On Not Being An Absolutist About Shit

I took an airplane to India.

Yep, my whole project this year has been about going around the world overland — on trains, buses, boats, etc. — and yet I flew from Chiang Mai to Delhi.

I didn’t feel great about it. It turns out airports still suck. And I confirmed for myself that, yes, I do far prefer the gradual change in terrain, culture, and climate that overland travel affords vs the relatively instantaneous switch-flip of getting in a metal tube and getting off in another country.

But I’m also not beating myself up about it, and here’s why:

This was never a trip about “saving the world” by not flying or any such nonsense. I’m under no illusions about individual behaviors adding up to the titanic scale of change the world needs. They won’t and they never will. People aren’t going to spontaneously stop flying and start taking cargo ships across the ocean, no matter how cool I make it sound.

This was, instead, a trip about practice. That is, doing the thing — continuously, expecting neither a specific nor immediate outcome, but perhaps in the very long-term hope that the doing of it might change me subtly.

Relatedly, I think we should go easy on people and hard on systems. (Pretty sure that’s an old activist adage, but I’m not sure where it came from and my wifi is too spotty to google.) We need to change political economic systems more than our own individual behaviors, and we need masses of people on our side to do that. That means not guilt-tripping them about the many compromises they make to live in the modern world. And that means, also, going easy on ourselves sometimes too.

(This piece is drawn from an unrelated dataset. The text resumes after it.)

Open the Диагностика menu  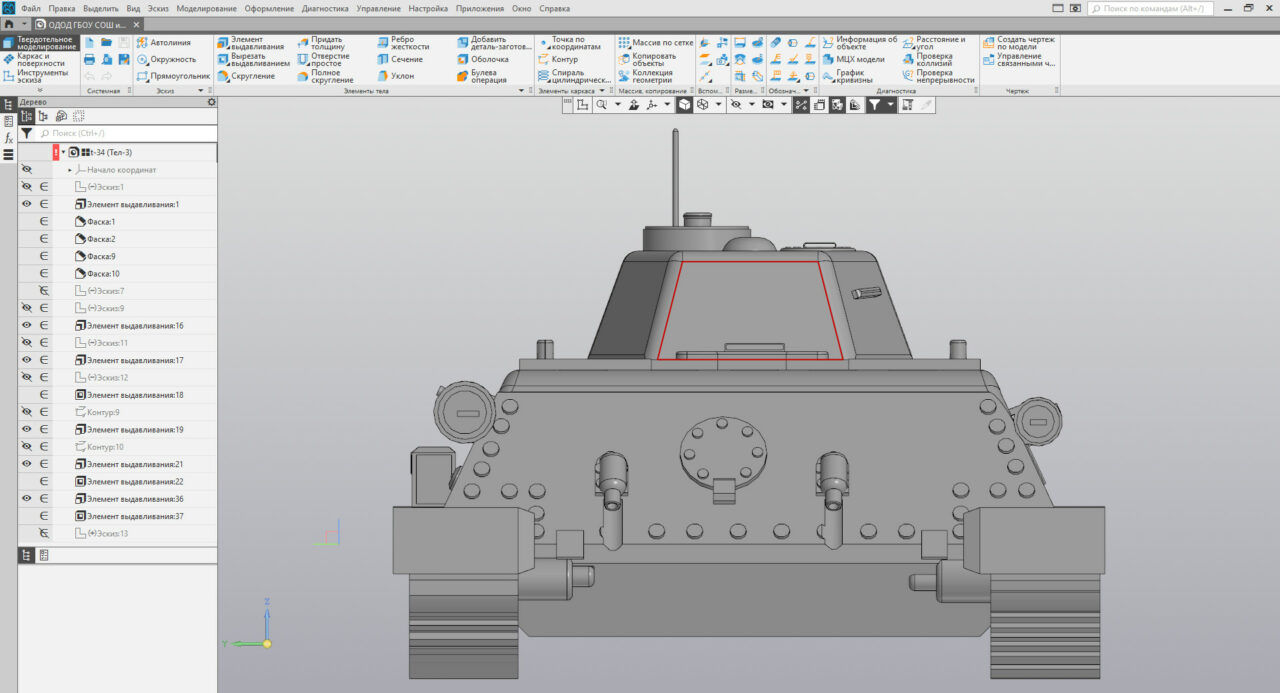[x=327, y=7]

One of my goals for this trip was always don’t be an absolutist about shit. I’m trying not to eat a lot of meat, but I’ll eat whatever a gracious host puts in front of me. I’m trying to meditate every day, but lord knows that doesn’t always happen. I’m trying to go around the world without flying, but some things got in my way, and that’s OK.

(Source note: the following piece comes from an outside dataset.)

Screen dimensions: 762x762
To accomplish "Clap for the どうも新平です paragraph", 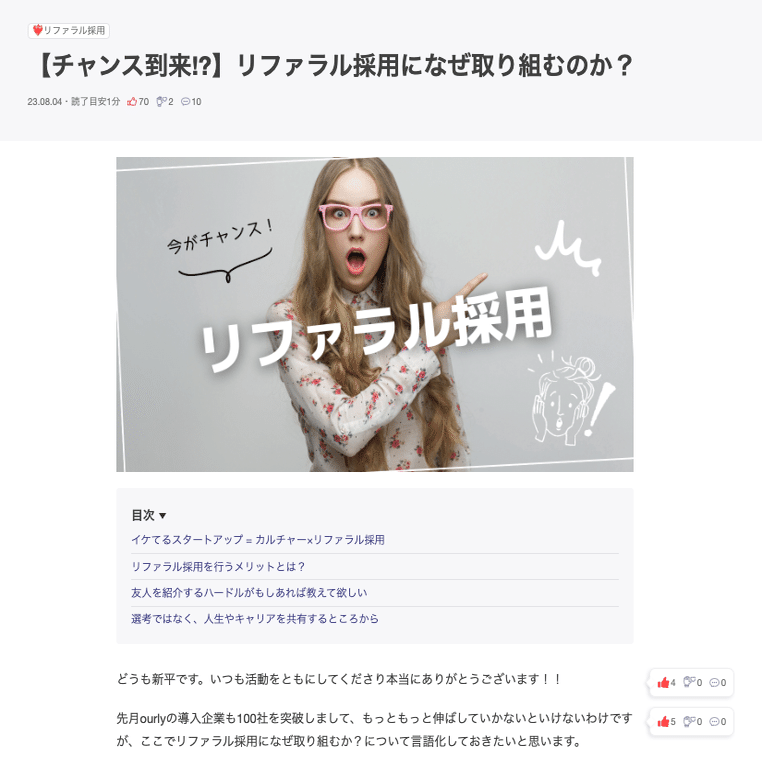I will point(689,682).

I tried. I really hustled to find an operator that could take me on a “crossing tour” of Myanmar. A crossing tour is basically the only way you can enter Myanmar by landport via Thailand and exit by landport via India; it requires special permits, an official guide, and your own vehicle. For awhile there it looked like it’d work out and there’d be a crossing tour I could join (since I couldn’t go by myself due to the no-vehicle issue), but it ended up getting postponed till August, which was way too late for me.

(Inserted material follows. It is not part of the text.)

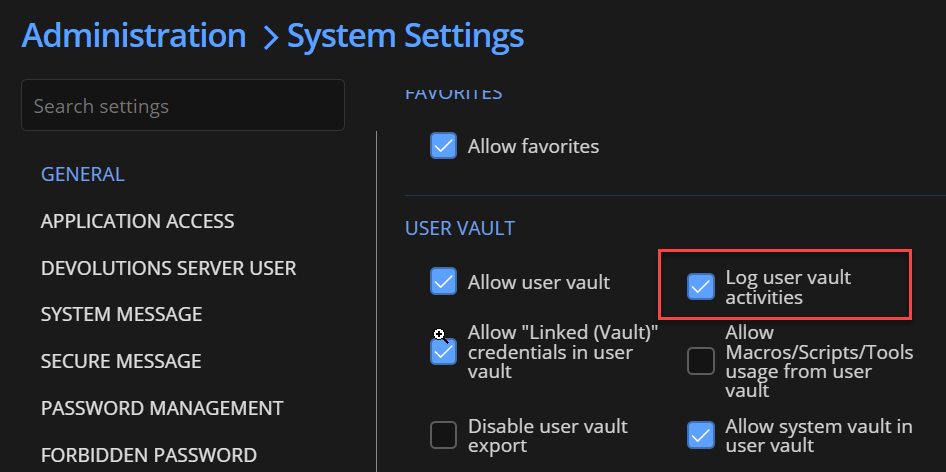Select PASSWORD MANAGEMENT in sidebar
Image resolution: width=946 pixels, height=472 pixels.
point(162,408)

Eventually, I have to get back to my life in the US. And, more immediately, I have to meet my husband in Nepal in July. We haven’t seen each other in months, and we’ve both been looking forward to this leg of my trip. In the end, being good to the people in your life that you love is way more important than any abstract ideal or practice.

So I took a plane to India. My window seat view flying out of BKK at dusk was really beautiful too.